Дедушка мудрый, дедушка улыбается. Он прекрасно знает, кто.
— Баранчай!
— А ты что здесь делаешь? — дедушка отпускает перо. Оно висит над плиткой, не падает. Слов нужных нету, оттого и не падает. — Вот и он — то же самое. Явился с хитрым планом, хотел Сарыновым детишкам побег обустроить.
— И как?
— А ты как? Вот и он так же.
— Почему он мне ничего не сказал?
— А ты бы сказал?
— Я? Конечно! Я бы сразу, еще у нас дома...
— Уверен?
— Ага! Вдвоем легче...
— Вдвоем с боотуром?
— Ну да!
— Хитрый план? «Голову оторву! Руки-ноги...»
— Ну да... Ну нет!
— Вот и он — ну нет. Прокрался в одиночку, смотрит: не спасти...
— Так зачем он тогда меня спасает? Второй раз уже...

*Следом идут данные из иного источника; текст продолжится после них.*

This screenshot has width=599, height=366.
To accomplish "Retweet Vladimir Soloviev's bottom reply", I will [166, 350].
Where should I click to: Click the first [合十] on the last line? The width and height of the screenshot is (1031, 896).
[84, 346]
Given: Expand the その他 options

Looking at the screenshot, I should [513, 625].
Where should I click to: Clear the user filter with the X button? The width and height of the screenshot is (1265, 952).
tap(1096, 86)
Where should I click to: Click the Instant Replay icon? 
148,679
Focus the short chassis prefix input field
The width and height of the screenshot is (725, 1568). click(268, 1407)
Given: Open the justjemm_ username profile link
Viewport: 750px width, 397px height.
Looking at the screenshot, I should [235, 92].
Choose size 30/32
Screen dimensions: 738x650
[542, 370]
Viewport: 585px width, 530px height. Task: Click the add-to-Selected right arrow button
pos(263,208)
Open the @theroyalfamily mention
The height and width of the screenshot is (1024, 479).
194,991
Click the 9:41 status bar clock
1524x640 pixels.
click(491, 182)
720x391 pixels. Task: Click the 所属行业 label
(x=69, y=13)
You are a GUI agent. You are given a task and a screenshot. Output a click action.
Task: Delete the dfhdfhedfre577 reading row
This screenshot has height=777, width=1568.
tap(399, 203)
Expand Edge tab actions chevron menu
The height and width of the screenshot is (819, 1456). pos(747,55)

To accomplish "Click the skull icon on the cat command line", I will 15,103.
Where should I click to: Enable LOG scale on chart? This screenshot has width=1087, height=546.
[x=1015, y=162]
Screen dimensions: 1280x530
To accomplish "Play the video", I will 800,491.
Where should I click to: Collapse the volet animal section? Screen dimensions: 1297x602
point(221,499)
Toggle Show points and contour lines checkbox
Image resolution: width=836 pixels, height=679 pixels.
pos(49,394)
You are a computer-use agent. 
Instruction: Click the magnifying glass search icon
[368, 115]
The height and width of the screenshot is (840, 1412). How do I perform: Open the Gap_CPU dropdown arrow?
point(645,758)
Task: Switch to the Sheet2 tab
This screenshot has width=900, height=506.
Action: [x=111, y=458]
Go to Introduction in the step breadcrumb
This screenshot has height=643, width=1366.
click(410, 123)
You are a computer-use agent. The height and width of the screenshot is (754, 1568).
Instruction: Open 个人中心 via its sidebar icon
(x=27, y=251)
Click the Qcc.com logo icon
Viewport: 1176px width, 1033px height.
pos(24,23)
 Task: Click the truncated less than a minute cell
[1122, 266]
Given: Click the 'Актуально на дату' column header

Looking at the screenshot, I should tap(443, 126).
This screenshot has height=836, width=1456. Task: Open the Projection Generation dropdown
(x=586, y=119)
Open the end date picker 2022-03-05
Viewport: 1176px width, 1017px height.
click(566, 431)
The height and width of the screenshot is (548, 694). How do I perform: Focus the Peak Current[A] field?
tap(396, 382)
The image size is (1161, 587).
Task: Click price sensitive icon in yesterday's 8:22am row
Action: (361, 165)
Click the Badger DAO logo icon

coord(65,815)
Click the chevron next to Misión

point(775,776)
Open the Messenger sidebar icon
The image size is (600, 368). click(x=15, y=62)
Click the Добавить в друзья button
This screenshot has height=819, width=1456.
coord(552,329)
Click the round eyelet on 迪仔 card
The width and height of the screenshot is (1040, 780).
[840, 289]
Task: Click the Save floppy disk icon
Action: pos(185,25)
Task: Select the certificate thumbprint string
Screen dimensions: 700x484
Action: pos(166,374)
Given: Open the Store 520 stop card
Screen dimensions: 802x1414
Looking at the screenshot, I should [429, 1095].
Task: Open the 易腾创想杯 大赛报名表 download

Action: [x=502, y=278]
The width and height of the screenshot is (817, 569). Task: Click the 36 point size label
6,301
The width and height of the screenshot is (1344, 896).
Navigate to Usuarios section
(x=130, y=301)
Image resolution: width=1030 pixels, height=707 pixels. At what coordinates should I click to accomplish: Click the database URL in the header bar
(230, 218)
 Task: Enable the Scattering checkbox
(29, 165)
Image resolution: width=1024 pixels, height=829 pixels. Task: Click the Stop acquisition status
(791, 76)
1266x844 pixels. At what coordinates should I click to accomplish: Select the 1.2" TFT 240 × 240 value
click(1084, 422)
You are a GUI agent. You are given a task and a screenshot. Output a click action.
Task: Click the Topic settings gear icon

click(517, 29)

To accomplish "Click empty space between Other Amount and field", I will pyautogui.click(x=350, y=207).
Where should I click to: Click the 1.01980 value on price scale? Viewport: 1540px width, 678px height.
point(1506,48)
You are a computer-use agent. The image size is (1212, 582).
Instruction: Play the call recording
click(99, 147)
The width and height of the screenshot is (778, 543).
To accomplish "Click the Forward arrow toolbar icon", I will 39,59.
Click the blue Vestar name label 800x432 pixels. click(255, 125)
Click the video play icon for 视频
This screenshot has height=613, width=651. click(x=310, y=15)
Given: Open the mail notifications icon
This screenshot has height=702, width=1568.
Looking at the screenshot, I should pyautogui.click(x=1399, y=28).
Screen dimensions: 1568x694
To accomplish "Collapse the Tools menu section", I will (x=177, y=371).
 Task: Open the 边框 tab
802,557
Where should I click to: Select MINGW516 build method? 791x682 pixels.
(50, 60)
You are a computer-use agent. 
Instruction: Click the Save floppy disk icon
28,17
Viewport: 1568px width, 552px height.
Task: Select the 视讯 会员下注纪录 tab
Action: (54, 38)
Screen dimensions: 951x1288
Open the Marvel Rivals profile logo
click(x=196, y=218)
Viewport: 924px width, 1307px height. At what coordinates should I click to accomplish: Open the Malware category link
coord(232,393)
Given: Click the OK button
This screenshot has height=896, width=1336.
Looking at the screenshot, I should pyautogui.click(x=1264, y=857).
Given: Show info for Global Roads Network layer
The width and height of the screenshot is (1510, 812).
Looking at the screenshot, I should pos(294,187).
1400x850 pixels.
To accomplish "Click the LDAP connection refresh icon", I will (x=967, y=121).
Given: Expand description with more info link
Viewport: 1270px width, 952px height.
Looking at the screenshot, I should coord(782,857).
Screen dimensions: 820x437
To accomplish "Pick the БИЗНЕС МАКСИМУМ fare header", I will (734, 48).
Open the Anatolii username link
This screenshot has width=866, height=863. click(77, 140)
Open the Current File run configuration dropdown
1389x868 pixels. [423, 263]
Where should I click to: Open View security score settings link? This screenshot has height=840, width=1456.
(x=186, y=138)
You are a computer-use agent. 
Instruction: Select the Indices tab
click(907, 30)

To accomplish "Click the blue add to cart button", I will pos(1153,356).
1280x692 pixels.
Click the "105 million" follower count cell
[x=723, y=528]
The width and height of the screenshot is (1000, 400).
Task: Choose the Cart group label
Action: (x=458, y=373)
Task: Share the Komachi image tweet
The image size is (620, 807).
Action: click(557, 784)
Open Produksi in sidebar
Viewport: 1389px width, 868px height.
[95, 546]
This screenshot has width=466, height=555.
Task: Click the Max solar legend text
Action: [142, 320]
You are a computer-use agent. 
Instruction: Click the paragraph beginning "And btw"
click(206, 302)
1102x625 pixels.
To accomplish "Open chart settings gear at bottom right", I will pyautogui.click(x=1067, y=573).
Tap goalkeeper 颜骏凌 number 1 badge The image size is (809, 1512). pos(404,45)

— А ты его зачем? В колодце?!
— Так я же не железный!
— Ты не железный. Ты березовый. Чурбан ты, Юрюн Уолан!
Дедушка сердится:
— Чурбан! Дубина стоеросовая...
Если я дедушке так не нравлюсь, почему он меня до сих пор воспевает? Воспел бы по-быстрому, уже и похоронили бы. Баранчая приплел, сказитель... Время стоит, а дедушка его тянет. Вот, стянул с места. Пошло время, побежало, понеслось вскачь. Перо дрожит. Баранчай вздрагивает. Орел содрогается. Всех трясет, корежит; меня — больше всех. Всех — от ярости, меня — от подлости. Я и не догадывался, что в одну воздушную душу столько подлости вмещается. Эй, Юрюн-боотур! Слышишь меня, свою салгын-кут? У тебя еще две души осталось, должны услыхать третью. Должны! Мы, подлецы, друг дружку за сто кёсов
[32] услышим. Мы, предатели, чуткие. Юрюн-боотур! Дружище! Ты же понял, что нужно делать?